Logs for admin and front would be useful; if you can get them at a higher log level that would be even better.
in your mailu.env: LOG_LEVEL=debug
Thanks, I will evaluate if I can handle debug level logs and get back to you.
Btw, is there a way to generate a snapshot of the admin interface process? Something similar to javacore but for python. I could log in to the container and generate it few times once I realize that I no longer can connect to the admin console.
I am uploading the anonymized logs. Looks like the problem happened some time after the last successful nagios check:
253.250.255.217 - - [03/Sep/2024:01:44:28 +0200] "GET /sso/login HTTP/1.0" 200 7285 "-" "check_http/v2.4.10 (nagios-plugins 2.4.10)"
This also happend again to me last night. It happend twice before, but initially I thought it was something on my end. docker compose restart front mitigated the problem.
I see that docker compose ps reports mailu-front as unhealthy. It does not seem that there is anything in the logs that indicates this issue. However, it got me wondering. Shouldn't Docker automatically restart the front service if it is not passing health checks? This would be a nice fallback mechanism, but is won't solve the root cause.

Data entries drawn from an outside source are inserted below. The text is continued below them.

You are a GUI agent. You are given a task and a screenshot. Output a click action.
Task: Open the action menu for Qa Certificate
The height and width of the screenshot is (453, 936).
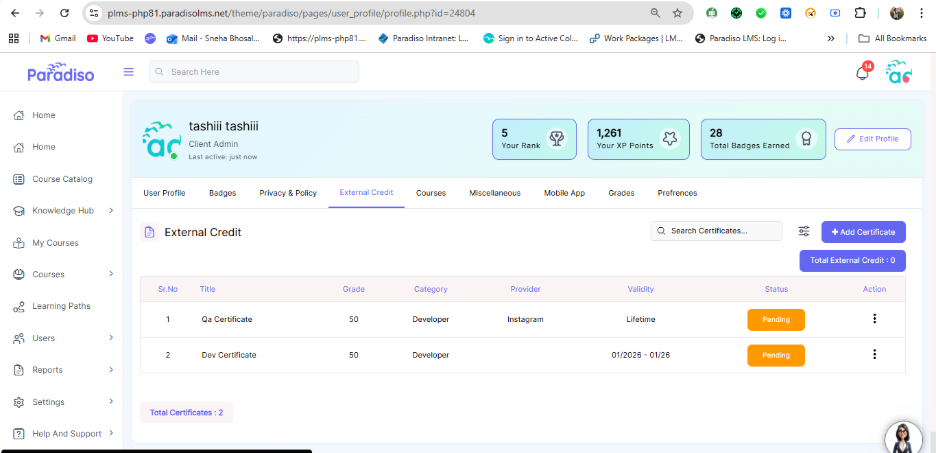coord(874,319)

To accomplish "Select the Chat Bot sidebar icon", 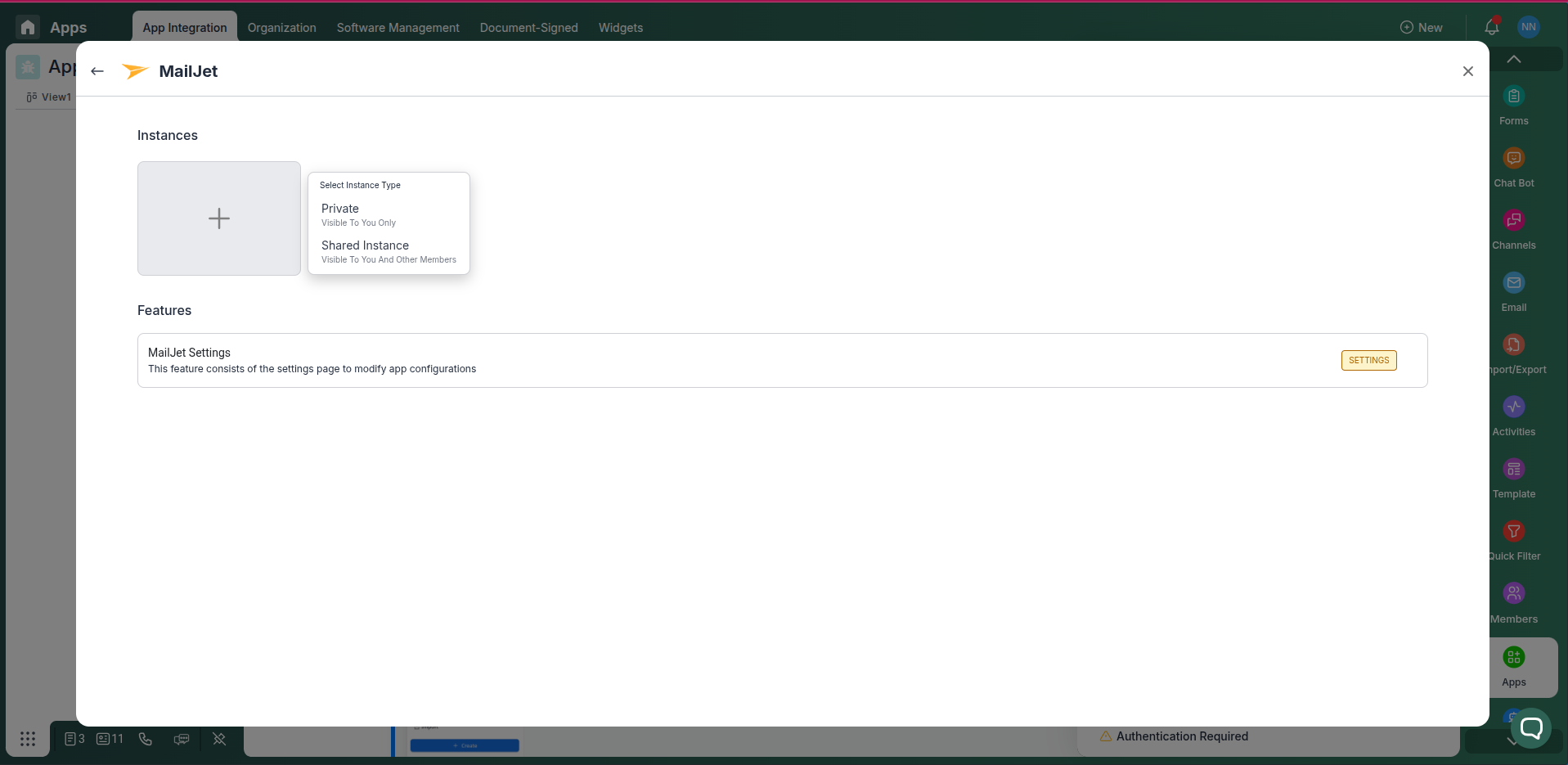I will 1513,158.
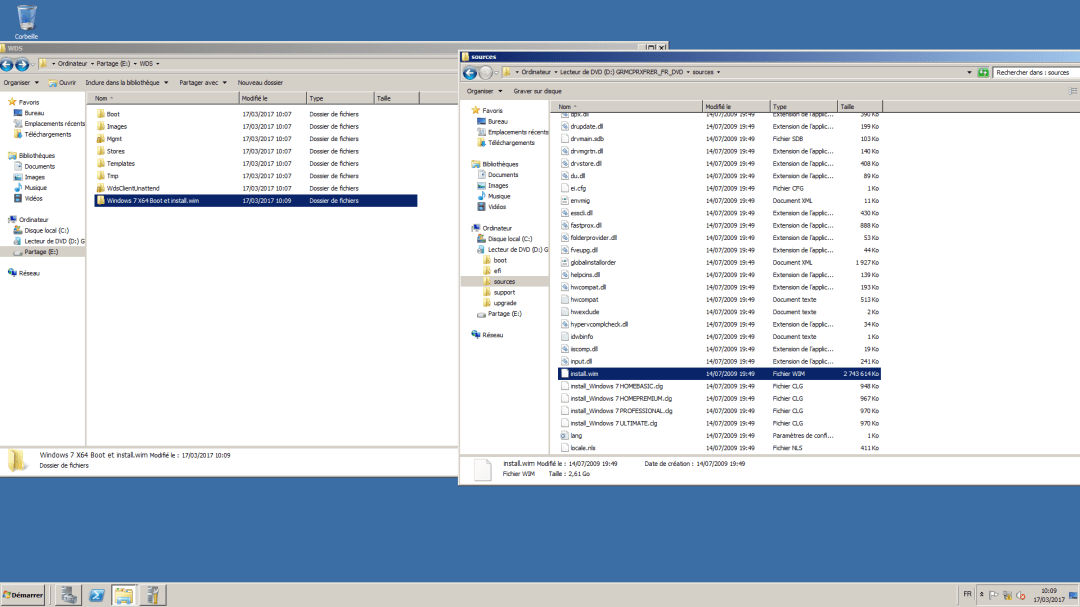Collapse the Lecteur de DVD (D:) tree node
Viewport: 1080px width, 607px height.
(x=471, y=249)
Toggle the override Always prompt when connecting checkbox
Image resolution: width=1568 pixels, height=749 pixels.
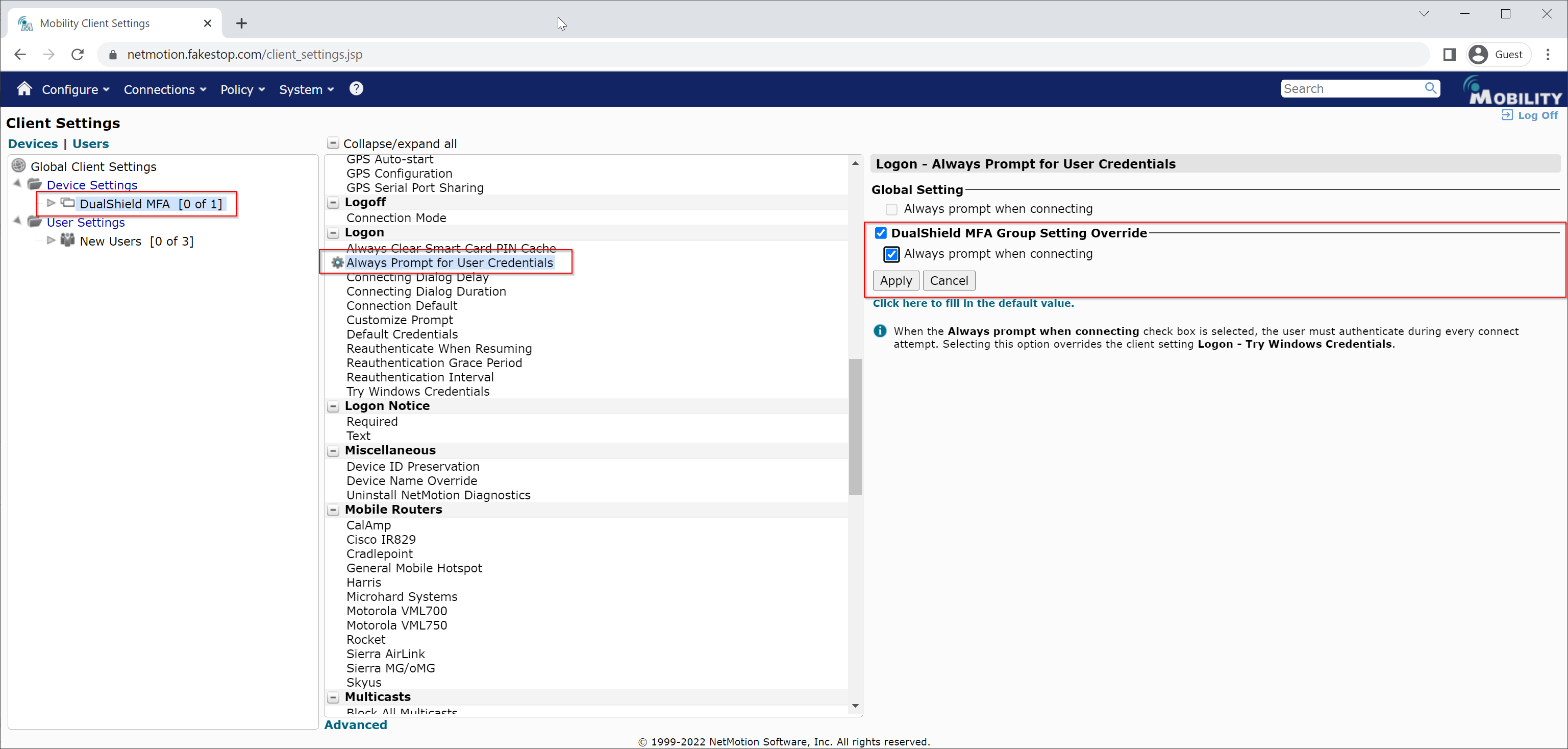pyautogui.click(x=891, y=254)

Note: I'm using Mailu 2024.06.15 right now.
Whenever this problem happens for me, SMTP port 25 also becomes unavailable for some reason. Other services are never affected, not even other postfix ports. Not sure how the SMTP port and the admin console are related but they must be in some obscure way.
Sounds just like https://github.com/Mailu/Mailu/issues/3398 I just catch this bug too
Issues not for bugs, enhancement requests or discussion go stale after 21 days of inactivity. This issue will be automatically closed after 14 days. For all metrics refer to the stale.yml file. Github issues are not meant for user support. For user-support questions, reach out on the matrix support channel.
Mark the issue as fresh by simply adding a comment to the issue. If this issue is safe to close, please do so now.
This issue has not seen activity since as it has become stale. Stale issues are automatically closed after 14 days.